24 de febrero de 2026

La práctica piadosa del ayuno y la abstinencia en Cuaresma están principalmente relacionadas con la comida, pero no son las únicas formas de penitencia posibles. San Juan Bosco enseñaba que también se puede ayunar usando las partes del cuerpo. Esta incitación piadosa del fundador de los salesianos a practicar tipos de ayuno atípicos se realizaba al tiempo que cumplía de forma rigurosa con las directrices prescritas por la Iglesia Católica para el tiempo litúrgico previo a la Semana Santa. Según se detalla en el tomo número12 de las Memorias biográficas de Don Bosco, un día el santo recomendó a los jóvenes ayunar a través de un acto de dominio sobre su cuerpo. “No permitan nunca, mis queridos amigos, que el cuerpo mande; mortificadlo durante esta mitad de la Cuaresma, que aún nos queda”, enfatizó el padre y maestro de la juventud.  Para esto los animó a hacer ayunar a los ojos, es decir, no mirar imágenes, pinturas o fotografías contrarias a la virtud de la modestia, evitando además leer libros inmorales o contrarios a la fe. Con respecto a los oídos, les mandó huir de conversaciones que puedan ofender la pureza y de participar en murmuraciones. Para hacer ayunar a la lengua, Don Bosco los alentó a desterrar toda palabra que pueda escandalizar a los demás, las bromas pesadas y el hablar mal de alguien.
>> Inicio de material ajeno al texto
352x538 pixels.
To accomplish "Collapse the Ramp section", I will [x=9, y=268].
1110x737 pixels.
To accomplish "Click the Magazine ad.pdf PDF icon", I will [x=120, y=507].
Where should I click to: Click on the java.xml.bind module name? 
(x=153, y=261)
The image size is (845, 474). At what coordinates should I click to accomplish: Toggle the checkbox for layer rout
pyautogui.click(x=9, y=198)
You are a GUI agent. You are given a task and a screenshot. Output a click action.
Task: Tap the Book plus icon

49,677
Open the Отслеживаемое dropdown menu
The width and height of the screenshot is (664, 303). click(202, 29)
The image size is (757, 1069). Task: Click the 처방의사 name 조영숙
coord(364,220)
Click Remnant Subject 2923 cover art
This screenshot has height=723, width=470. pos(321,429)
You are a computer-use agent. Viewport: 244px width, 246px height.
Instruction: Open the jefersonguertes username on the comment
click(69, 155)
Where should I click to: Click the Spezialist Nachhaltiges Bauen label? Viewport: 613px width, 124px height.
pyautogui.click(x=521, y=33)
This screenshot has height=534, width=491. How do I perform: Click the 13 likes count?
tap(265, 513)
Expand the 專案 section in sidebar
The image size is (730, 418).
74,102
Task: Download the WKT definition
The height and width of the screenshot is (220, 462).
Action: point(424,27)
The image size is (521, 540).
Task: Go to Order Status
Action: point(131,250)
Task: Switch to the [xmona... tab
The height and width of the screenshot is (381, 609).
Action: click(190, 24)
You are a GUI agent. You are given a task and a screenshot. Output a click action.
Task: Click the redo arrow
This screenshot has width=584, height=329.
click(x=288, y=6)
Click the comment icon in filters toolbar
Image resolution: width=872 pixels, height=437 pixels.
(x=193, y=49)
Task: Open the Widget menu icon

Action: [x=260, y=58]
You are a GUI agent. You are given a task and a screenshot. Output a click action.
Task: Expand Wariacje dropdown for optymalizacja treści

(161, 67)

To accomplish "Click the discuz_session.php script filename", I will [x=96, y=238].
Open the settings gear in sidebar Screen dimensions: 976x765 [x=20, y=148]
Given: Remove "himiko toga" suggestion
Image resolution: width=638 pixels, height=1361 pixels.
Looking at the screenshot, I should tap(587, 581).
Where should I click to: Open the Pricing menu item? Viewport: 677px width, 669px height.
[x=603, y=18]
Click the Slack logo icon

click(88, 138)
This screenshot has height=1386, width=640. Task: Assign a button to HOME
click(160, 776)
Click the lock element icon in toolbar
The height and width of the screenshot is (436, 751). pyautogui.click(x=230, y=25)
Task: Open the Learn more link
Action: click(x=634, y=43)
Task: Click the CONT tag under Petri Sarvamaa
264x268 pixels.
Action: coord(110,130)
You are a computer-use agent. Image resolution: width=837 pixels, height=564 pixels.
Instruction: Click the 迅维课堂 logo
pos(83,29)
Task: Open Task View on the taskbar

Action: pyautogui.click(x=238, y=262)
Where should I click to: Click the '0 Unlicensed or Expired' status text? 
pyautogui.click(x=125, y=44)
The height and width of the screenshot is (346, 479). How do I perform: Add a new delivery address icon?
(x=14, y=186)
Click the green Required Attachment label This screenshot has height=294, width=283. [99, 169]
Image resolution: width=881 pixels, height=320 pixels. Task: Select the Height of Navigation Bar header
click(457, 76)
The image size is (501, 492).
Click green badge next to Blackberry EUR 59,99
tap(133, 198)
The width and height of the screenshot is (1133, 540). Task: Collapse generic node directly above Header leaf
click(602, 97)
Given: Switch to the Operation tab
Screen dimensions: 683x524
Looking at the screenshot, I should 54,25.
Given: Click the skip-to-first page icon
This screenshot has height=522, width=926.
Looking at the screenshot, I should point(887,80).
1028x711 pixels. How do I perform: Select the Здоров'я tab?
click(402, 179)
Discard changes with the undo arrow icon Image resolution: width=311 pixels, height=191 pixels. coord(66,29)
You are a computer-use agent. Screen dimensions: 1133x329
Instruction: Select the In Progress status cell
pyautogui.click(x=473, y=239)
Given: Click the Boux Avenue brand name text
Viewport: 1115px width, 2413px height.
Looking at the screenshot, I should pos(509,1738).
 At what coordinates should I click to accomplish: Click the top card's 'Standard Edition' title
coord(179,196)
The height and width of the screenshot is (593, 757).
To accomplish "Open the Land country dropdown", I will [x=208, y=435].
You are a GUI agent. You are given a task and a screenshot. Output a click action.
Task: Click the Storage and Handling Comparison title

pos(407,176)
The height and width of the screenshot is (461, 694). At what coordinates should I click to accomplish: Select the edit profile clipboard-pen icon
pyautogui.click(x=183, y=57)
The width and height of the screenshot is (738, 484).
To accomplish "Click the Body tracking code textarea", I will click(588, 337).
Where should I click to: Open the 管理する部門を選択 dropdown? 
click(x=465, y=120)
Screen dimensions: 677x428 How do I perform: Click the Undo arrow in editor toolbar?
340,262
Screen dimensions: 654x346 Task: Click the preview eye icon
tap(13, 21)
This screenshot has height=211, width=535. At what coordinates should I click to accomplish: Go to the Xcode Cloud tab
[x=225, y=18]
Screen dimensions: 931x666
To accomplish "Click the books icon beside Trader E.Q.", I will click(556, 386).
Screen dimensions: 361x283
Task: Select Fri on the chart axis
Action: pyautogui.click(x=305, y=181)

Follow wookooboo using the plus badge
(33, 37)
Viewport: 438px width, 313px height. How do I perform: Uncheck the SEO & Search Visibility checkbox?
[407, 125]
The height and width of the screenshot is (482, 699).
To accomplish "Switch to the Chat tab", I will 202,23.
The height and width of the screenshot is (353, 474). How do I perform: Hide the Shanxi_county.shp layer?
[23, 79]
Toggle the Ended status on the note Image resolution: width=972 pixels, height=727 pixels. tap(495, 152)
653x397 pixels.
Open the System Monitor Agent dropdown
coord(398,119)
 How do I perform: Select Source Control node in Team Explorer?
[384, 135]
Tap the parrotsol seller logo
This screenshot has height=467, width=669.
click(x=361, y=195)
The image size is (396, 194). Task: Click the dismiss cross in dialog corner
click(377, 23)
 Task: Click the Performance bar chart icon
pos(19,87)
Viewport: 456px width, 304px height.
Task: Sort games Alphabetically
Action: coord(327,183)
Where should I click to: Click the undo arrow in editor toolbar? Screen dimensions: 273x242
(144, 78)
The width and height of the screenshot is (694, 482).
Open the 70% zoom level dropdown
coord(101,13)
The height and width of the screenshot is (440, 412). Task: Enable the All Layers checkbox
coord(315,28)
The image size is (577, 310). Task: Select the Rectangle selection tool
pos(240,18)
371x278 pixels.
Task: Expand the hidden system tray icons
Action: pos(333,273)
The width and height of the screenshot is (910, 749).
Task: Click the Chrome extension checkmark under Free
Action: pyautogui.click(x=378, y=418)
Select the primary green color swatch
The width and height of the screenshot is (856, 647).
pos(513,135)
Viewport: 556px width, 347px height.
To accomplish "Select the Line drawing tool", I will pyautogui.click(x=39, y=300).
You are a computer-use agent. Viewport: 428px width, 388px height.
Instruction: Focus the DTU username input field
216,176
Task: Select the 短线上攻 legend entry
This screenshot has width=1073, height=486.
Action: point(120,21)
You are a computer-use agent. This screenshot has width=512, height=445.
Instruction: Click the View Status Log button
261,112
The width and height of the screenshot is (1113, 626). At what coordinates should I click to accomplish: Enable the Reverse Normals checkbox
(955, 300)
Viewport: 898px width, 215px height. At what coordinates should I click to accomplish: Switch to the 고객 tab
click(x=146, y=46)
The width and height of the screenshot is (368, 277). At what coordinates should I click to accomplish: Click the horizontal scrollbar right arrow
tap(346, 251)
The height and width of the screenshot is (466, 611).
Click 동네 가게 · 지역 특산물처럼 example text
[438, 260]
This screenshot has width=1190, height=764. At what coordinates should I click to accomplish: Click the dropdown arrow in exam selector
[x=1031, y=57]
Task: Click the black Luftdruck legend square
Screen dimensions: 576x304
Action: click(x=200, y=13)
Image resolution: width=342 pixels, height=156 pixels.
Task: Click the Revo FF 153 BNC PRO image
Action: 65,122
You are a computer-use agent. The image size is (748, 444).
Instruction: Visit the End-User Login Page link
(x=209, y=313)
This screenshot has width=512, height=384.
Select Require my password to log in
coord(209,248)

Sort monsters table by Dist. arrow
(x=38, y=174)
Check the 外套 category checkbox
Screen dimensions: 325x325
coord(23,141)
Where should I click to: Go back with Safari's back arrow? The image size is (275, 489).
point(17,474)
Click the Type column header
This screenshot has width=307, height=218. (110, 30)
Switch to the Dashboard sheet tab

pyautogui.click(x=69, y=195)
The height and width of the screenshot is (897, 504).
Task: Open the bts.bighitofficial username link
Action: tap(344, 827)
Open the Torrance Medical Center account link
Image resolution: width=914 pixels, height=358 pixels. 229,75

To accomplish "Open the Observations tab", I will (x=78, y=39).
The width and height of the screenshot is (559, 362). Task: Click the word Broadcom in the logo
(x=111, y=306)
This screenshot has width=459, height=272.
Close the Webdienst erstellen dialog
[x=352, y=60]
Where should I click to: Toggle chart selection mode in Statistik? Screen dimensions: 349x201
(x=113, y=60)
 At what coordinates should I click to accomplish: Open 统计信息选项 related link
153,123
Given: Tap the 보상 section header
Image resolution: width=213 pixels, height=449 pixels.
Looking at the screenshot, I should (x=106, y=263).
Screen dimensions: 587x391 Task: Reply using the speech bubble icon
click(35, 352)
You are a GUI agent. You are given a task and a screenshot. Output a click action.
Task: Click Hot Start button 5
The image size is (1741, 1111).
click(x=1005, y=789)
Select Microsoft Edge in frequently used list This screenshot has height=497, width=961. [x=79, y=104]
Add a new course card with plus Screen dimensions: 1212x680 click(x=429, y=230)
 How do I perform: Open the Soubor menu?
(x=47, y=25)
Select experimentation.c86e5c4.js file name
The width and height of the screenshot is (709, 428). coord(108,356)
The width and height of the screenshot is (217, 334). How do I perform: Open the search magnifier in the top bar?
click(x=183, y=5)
Más adelante, recomendó no andar quejándose del calor o el frío, soportando con paciencia las contrariedades y tolerando con caridad los defectos de los demás. En resumen, no realizar algo que vaya en contra del buen ejemplo. “Una cosa más quiero recomendarles todavía. Comulguen frecuentemente y con fervor. Si reciben a Jesús con frecuencia en su corazón, su alma quedará tan fortalecida por la gracia, que el cuerpo se sentirá obligado a obedecer al espíritu”, concluyó el santo.